Records supplied:
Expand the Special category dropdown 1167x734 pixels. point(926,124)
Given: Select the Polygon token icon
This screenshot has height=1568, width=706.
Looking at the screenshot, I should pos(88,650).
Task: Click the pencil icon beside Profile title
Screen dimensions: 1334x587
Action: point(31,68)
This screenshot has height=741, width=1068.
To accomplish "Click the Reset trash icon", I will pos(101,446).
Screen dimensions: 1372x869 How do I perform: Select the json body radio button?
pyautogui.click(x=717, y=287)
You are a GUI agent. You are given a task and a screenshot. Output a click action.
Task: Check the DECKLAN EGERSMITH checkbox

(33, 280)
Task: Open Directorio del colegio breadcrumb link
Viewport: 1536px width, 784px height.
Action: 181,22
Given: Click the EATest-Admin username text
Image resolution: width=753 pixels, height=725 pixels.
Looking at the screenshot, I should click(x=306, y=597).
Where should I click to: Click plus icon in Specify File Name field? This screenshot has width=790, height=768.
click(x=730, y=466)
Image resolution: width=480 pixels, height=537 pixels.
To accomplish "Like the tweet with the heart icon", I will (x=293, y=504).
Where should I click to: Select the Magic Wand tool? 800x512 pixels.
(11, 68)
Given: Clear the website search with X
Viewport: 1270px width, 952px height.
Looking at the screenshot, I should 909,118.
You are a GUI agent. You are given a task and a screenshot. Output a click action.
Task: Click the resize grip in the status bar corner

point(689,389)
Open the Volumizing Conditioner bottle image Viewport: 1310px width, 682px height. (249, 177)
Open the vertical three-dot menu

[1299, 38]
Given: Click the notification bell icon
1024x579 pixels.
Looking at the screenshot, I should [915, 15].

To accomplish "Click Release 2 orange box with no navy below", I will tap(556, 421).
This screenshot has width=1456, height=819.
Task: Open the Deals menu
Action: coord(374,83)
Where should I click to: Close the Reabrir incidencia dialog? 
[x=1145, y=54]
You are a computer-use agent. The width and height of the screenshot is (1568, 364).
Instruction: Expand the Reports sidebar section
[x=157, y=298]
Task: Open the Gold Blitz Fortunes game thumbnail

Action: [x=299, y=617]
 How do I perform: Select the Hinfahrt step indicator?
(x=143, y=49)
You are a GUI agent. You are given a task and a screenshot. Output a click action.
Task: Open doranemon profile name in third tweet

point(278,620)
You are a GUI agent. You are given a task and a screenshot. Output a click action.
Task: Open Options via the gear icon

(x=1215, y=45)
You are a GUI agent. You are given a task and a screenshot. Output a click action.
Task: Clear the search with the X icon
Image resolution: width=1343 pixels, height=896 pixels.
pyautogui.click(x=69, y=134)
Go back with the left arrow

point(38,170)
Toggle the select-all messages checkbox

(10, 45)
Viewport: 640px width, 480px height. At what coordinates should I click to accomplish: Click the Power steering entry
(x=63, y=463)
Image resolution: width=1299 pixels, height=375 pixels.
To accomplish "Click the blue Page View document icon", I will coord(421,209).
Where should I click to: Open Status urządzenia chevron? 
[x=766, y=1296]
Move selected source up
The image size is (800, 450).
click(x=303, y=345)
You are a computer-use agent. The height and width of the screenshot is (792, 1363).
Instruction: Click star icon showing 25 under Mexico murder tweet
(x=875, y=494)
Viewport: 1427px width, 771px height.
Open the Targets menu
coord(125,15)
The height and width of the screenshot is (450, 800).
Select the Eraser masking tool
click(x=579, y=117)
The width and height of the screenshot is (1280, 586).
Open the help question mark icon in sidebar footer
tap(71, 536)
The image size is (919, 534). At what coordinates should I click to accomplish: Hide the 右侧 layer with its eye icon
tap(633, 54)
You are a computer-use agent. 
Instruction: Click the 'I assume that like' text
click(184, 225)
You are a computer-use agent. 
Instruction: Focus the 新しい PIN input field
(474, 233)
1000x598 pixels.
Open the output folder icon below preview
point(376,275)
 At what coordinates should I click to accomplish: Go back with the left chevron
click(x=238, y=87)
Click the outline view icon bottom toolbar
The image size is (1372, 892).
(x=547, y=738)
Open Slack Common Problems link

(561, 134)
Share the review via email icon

Written problem: Format every line of the entries above as a Markdown table with the columns Row and Line. Number each row and leave out blank lines.

Result of this exercise:
| Row | Line |
|---|---|
| 1 | Expand the Special category dropdown 1167x734 pixels. point(926,124) |
| 2 | Given: Select the Polygon token icon |
| 3 | This screenshot has height=1568, width=706. |
| 4 | Looking at the screenshot, I should pos(88,650). |
| 5 | Task: Click the pencil icon beside Profile title |
| 6 | Screen dimensions: 1334x587 |
| 7 | Action: point(31,68) |
| 8 | This screenshot has height=741, width=1068. |
| 9 | To accomplish "Click the Reset trash icon", I will pos(101,446). |
| 10 | Screen dimensions: 1372x869 How do I perform: Select the json body radio button? |
| 11 | pyautogui.click(x=717, y=287) |
| 12 | You are a GUI agent. You are given a task and a screenshot. Output a click action. |
| 13 | Task: Check the DECKLAN EGERSMITH checkbox |
| 14 | (33, 280) |
| 15 | Task: Open Directorio del colegio breadcrumb link |
| 16 | Viewport: 1536px width, 784px height. |
| 17 | Action: 181,22 |
| 18 | Given: Click the EATest-Admin username text |
| 19 | Image resolution: width=753 pixels, height=725 pixels. |
| 20 | Looking at the screenshot, I should click(x=306, y=597). |
| 21 | Where should I click to: Click plus icon in Specify File Name field? This screenshot has width=790, height=768. |
| 22 | click(x=730, y=466) |
| 23 | Image resolution: width=480 pixels, height=537 pixels. |
| 24 | To accomplish "Like the tweet with the heart icon", I will (x=293, y=504). |
| 25 | Where should I click to: Select the Magic Wand tool? 800x512 pixels. |
| 26 | (11, 68) |
| 27 | Given: Clear the website search with X |
| 28 | Viewport: 1270px width, 952px height. |
| 29 | Looking at the screenshot, I should 909,118. |
| 30 | You are a GUI agent. You are given a task and a screenshot. Output a click action. |
| 31 | Task: Click the resize grip in the status bar corner |
| 32 | point(689,389) |
| 33 | Open the Volumizing Conditioner bottle image Viewport: 1310px width, 682px height. (249, 177) |
| 34 | Open the vertical three-dot menu |
| 35 | [1299, 38] |
| 36 | Given: Click the notification bell icon |
| 37 | 1024x579 pixels. |
| 38 | Looking at the screenshot, I should [915, 15]. |
| 39 | To accomplish "Click Release 2 orange box with no navy below", I will tap(556, 421). |
| 40 | This screenshot has width=1456, height=819. |
| 41 | Task: Open the Deals menu |
| 42 | Action: coord(374,83) |
| 43 | Where should I click to: Close the Reabrir incidencia dialog?  |
| 44 | [x=1145, y=54] |
| 45 | You are a computer-use agent. The width and height of the screenshot is (1568, 364). |
| 46 | Instruction: Expand the Reports sidebar section |
| 47 | [x=157, y=298] |
| 48 | Task: Open the Gold Blitz Fortunes game thumbnail |
| 49 | Action: [x=299, y=617] |
| 50 |  How do I perform: Select the Hinfahrt step indicator? |
| 51 | (x=143, y=49) |
| 52 | You are a GUI agent. You are given a task and a screenshot. Output a click action. |
| 53 | Task: Open doranemon profile name in third tweet |
| 54 | point(278,620) |
| 55 | You are a GUI agent. You are given a task and a screenshot. Output a click action. |
| 56 | Task: Open Options via the gear icon |
| 57 | (x=1215, y=45) |
| 58 | You are a GUI agent. You are given a task and a screenshot. Output a click action. |
| 59 | Task: Clear the search with the X icon |
| 60 | Image resolution: width=1343 pixels, height=896 pixels. |
| 61 | pyautogui.click(x=69, y=134) |
| 62 | Go back with the left arrow |
| 63 | point(38,170) |
| 64 | Toggle the select-all messages checkbox |
| 65 | (10, 45) |
| 66 | Viewport: 640px width, 480px height. At what coordinates should I click to accomplish: Click the Power steering entry |
| 67 | (x=63, y=463) |
| 68 | Image resolution: width=1299 pixels, height=375 pixels. |
| 69 | To accomplish "Click the blue Page View document icon", I will coord(421,209). |
| 70 | Where should I click to: Open Status urządzenia chevron?  |
| 71 | [x=766, y=1296] |
| 72 | Move selected source up |
| 73 | The image size is (800, 450). |
| 74 | click(x=303, y=345) |
| 75 | You are a computer-use agent. The height and width of the screenshot is (792, 1363). |
| 76 | Instruction: Click star icon showing 25 under Mexico murder tweet |
| 77 | (x=875, y=494) |
| 78 | Viewport: 1427px width, 771px height. |
| 79 | Open the Targets menu |
| 80 | coord(125,15) |
| 81 | The height and width of the screenshot is (450, 800). |
| 82 | Select the Eraser masking tool |
| 83 | click(x=579, y=117) |
| 84 | The width and height of the screenshot is (1280, 586). |
| 85 | Open the help question mark icon in sidebar footer |
| 86 | tap(71, 536) |
| 87 | The image size is (919, 534). At what coordinates should I click to accomplish: Hide the 右侧 layer with its eye icon |
| 88 | tap(633, 54) |
| 89 | You are a computer-use agent.  |
| 90 | Instruction: Click the 'I assume that like' text |
| 91 | click(184, 225) |
| 92 | You are a computer-use agent.  |
| 93 | Instruction: Focus the 新しい PIN input field |
| 94 | (474, 233) |
| 95 | 1000x598 pixels. |
| 96 | Open the output folder icon below preview |
| 97 | point(376,275) |
| 98 |  At what coordinates should I click to accomplish: Go back with the left chevron |
| 99 | click(x=238, y=87) |
| 100 | Click the outline view icon bottom toolbar |
| 101 | The image size is (1372, 892). |
| 102 | (x=547, y=738) |
| 103 | Open Slack Common Problems link |
| 104 | (561, 134) |
| 105 | Share the review via email icon |